Bizim yaşadığımız New Jersey, New York’a nazaran biroldukca manada pandemiyi daha esnek kurallarla geçirdi. Açık havada sanat burada daha erken uygulamaya geçti. Bunun en hoş örneklerinden biri New Jersey’nin Papermil Play House Tiyatrosu. Bağışlarla yaşayan ve sahneledikleri oyunlar, müzikallerle biroldukca Broadway oyununu aratmayan bu tiyatro kurumu pandemiyle birlikte salonlarını geçen yaz bahçelerine taşıdılar ve ara kurallarına uygun biçimde takımlarındaki sanatkarların müzikal, opera, kabare geceleri kapsamında izleyicileriyle buluşmasını sağladılar. Bu o kadar kabul gördü ki; artık serbestiye geçilmesine karşın haftada üç gece bir daha bu romantik akşam programları devam ediyor.
Müzelerde heyecan başladı
Nihayet 1 Haziran’dan itibaren tüm ABD, ötürüsıyla New York olağan yaşama döndü. Müzeler, galeriler, açık hava konserleri hayatın pandemi öncesine dönmesinde öncülük ediyorlar. Sevdiceğimle bir arada fazlaca özlediğimiz o sanat günlerini, gecelerini bir daha yaşamak üzere yaz programımızı hazırladık. Listemizde şu sanat olayları var: The Newark Museum of Arka, The Met (The Metropolitan Museum of New York) harika, güçlü sergilerle kapılarını açtı. Rezervasyon yaptırıp her birine birer tam gün ayırmak niyetindeyiz. MET bugüne kadar gerçekleşmiş en kapsamlı Michalengelo standını sunuma hazırladı. MOMA (Modern Museum of Art) feminist sanatçı Niki de Saint Phalle’nin “Structures for Life” başlığı altında heykel, baskı, sinema, mücevher ve tablolarından oluşan iki yüz modül yapıtını sergilemekte.

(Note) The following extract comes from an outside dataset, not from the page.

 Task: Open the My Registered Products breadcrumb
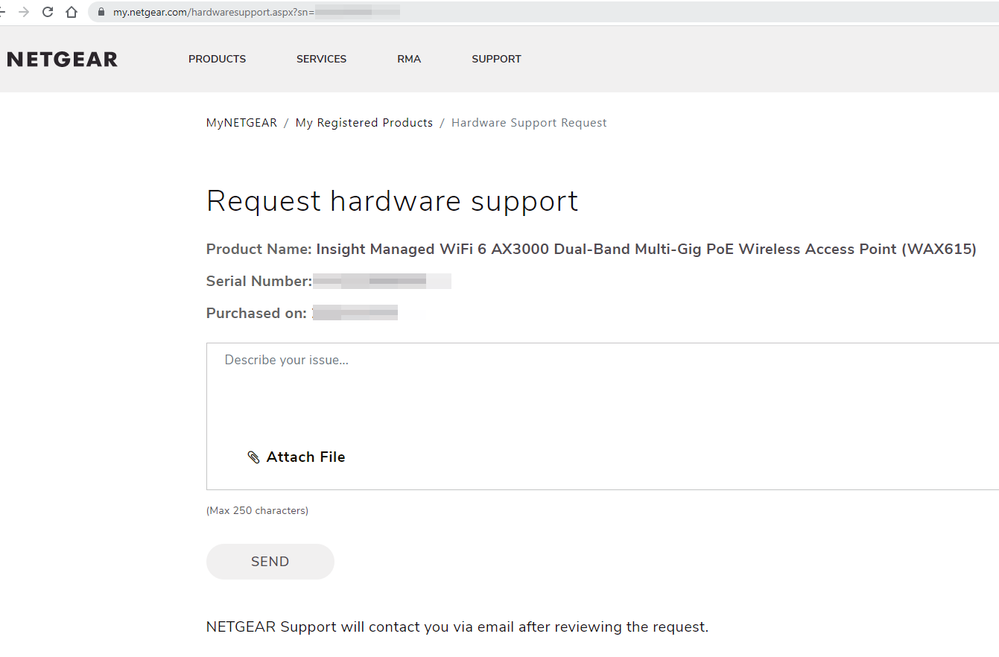[364, 123]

MOMA bununla birlikte Cezanne’ın bugüne dek ya hiç görülmemiş yahut epeyce az bilinen suluboya, yağlıboya ve eskizlerini sergilenmeye açıyor.

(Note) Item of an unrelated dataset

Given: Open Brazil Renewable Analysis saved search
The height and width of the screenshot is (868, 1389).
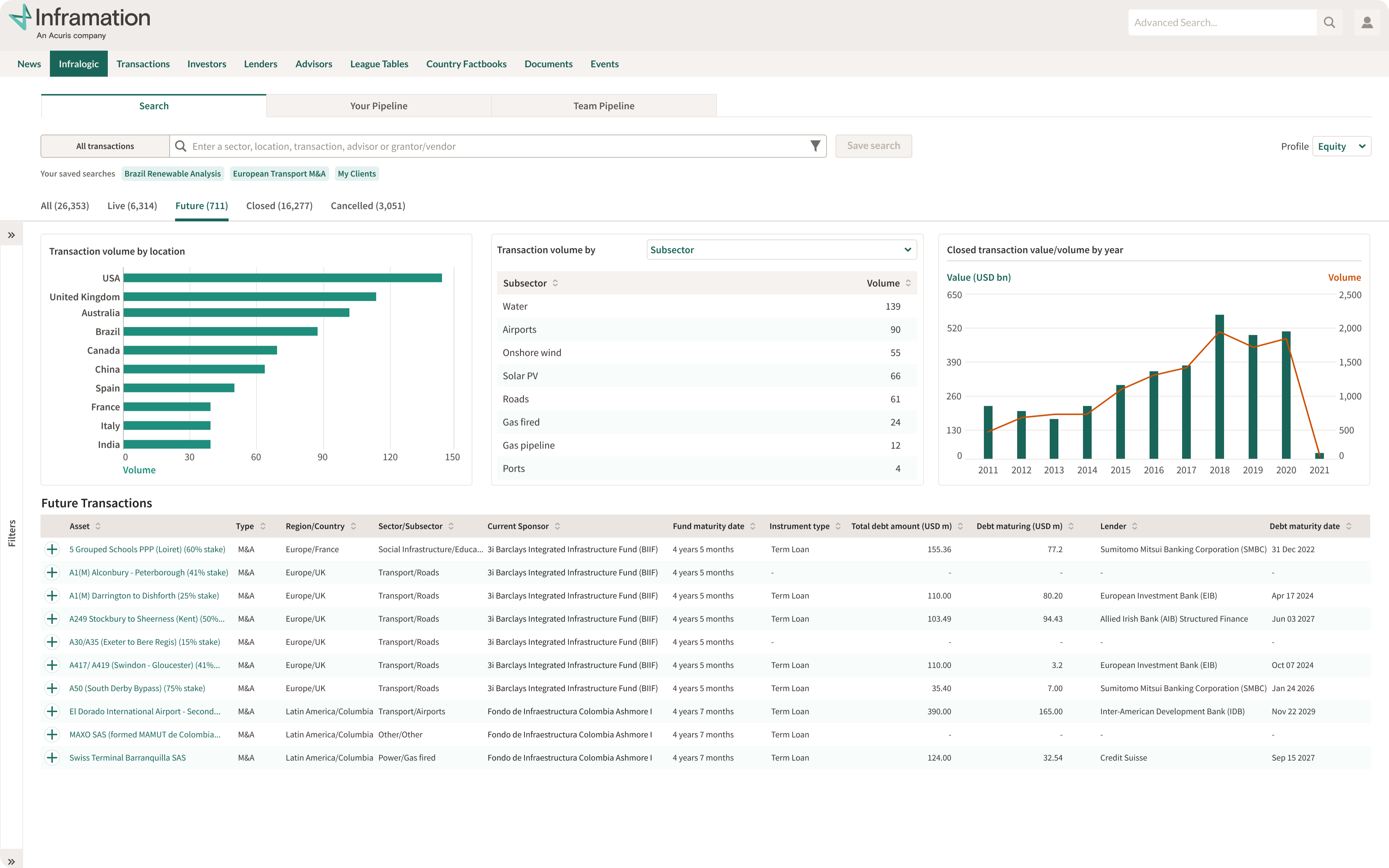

Brooklyn Müzesi gelmiş geçmiş en büyük standını sanatçı KAW’ın yapıtlarıyla açtı. İkonik Japon sanatkarı Yoyoi Kusama, New York Botanik Bahçelerini heykelleriyle kaplamış. “Kusama-Cosmic Nature” ismini verdiği bu açık hava standı kaçırılmaz.
Gugenheim Müzesi’nde Jackson Pollack’ı Jackson Pollack yapan birinci tablo sergilenmeye açıldı. 1943 yılında Peggy Gugenheim’ın Pollack’ı aylık maaşa bağlayarak sipariş verdiği, ötürüsıyla ressamın hayat tasası olmadan çalıştığı serinin birinci tablosu olması açısından epeyce kıymetli bu modül.
Bu ortada Broadway’in duayenlerinden viyolonist Suzy Perelman (“Phantom of the Opera”, “Cats”…) pandemi devrinde başlatmış olduğu bir daha kendisi üzere sanatının doruğunda piyanonun gurusu Christian Regal ile kendi meskeninin yol üstündeki minik bahçesinden etrafa yayılan birer saatlik konserlerini devam ettirmekte. Evet, şayet yolunuz New York’a düşer de bu yerlerden birinde sanat izlemek isterseniz, hiç aşikâr olmaz tahminen de karşılaşırız.